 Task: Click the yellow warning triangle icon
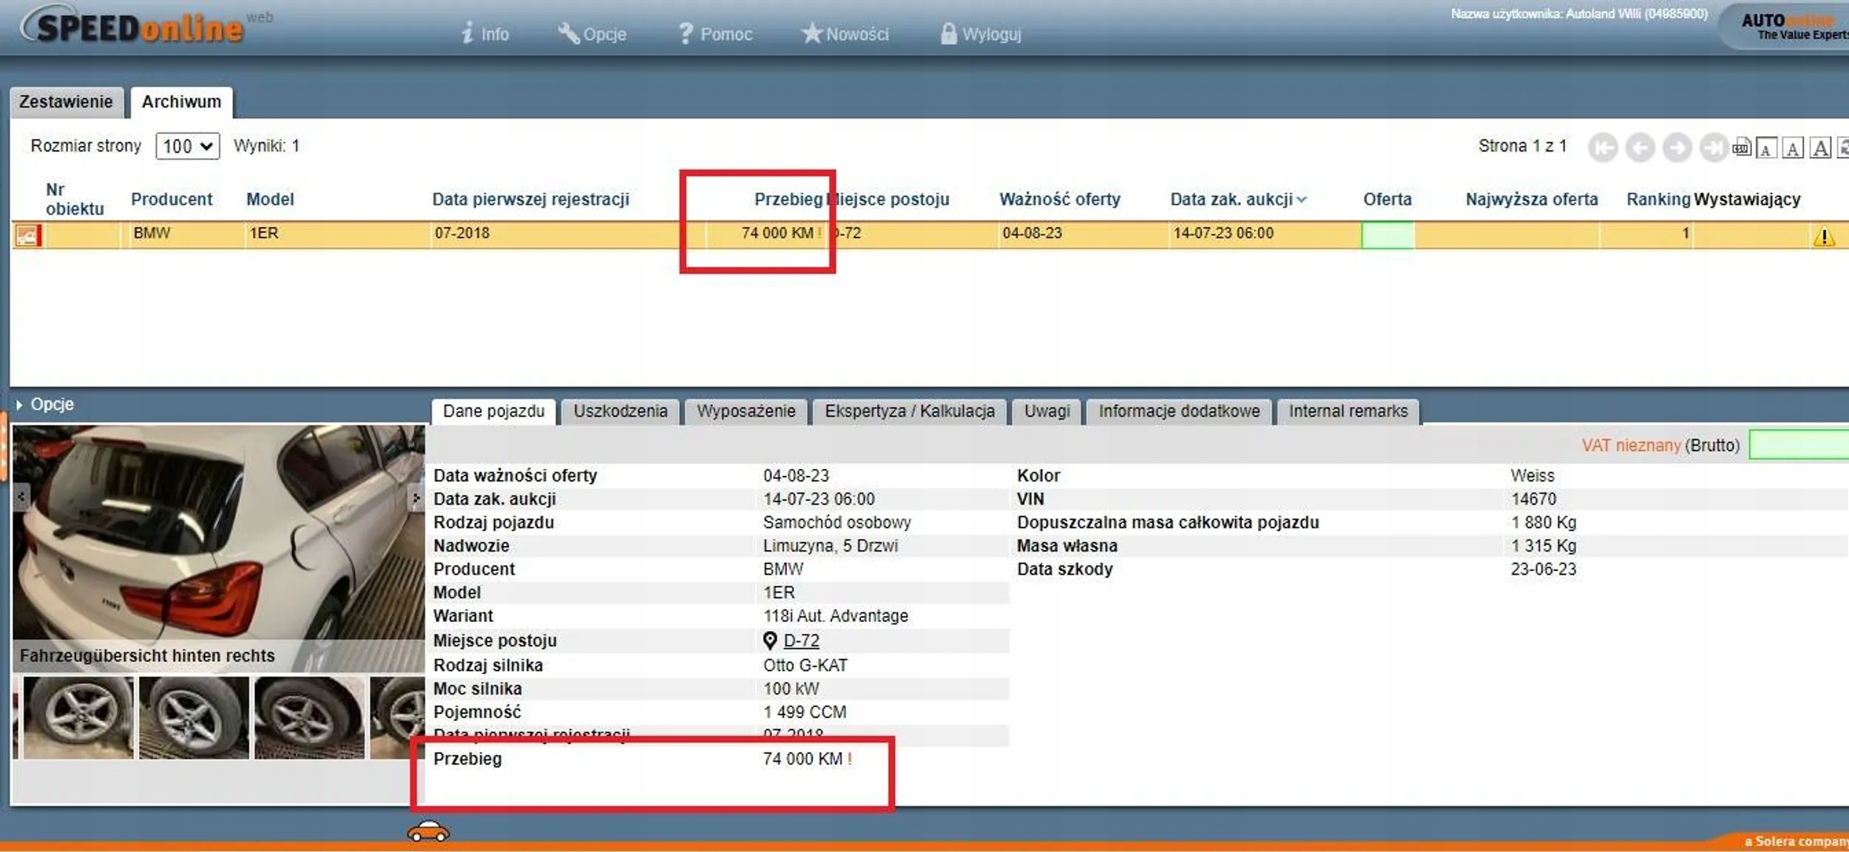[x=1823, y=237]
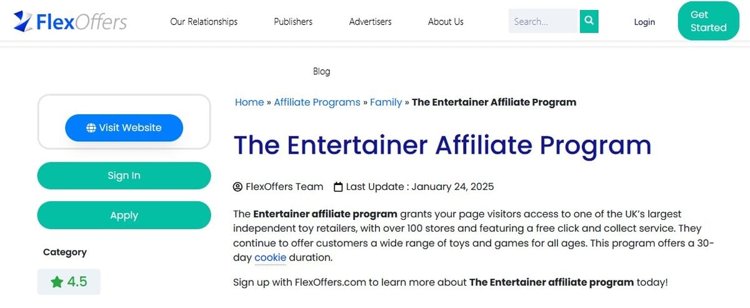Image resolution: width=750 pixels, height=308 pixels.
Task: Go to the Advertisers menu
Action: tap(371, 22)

..............................

# STATED EXERCISE
Pick out every line in the listing above that contains the string "Task", with case counting, and copy each of those lines.

# EXERCISE RESULT
 Task: Click the yellow warning triangle icon
Task: Go to the Advertisers menu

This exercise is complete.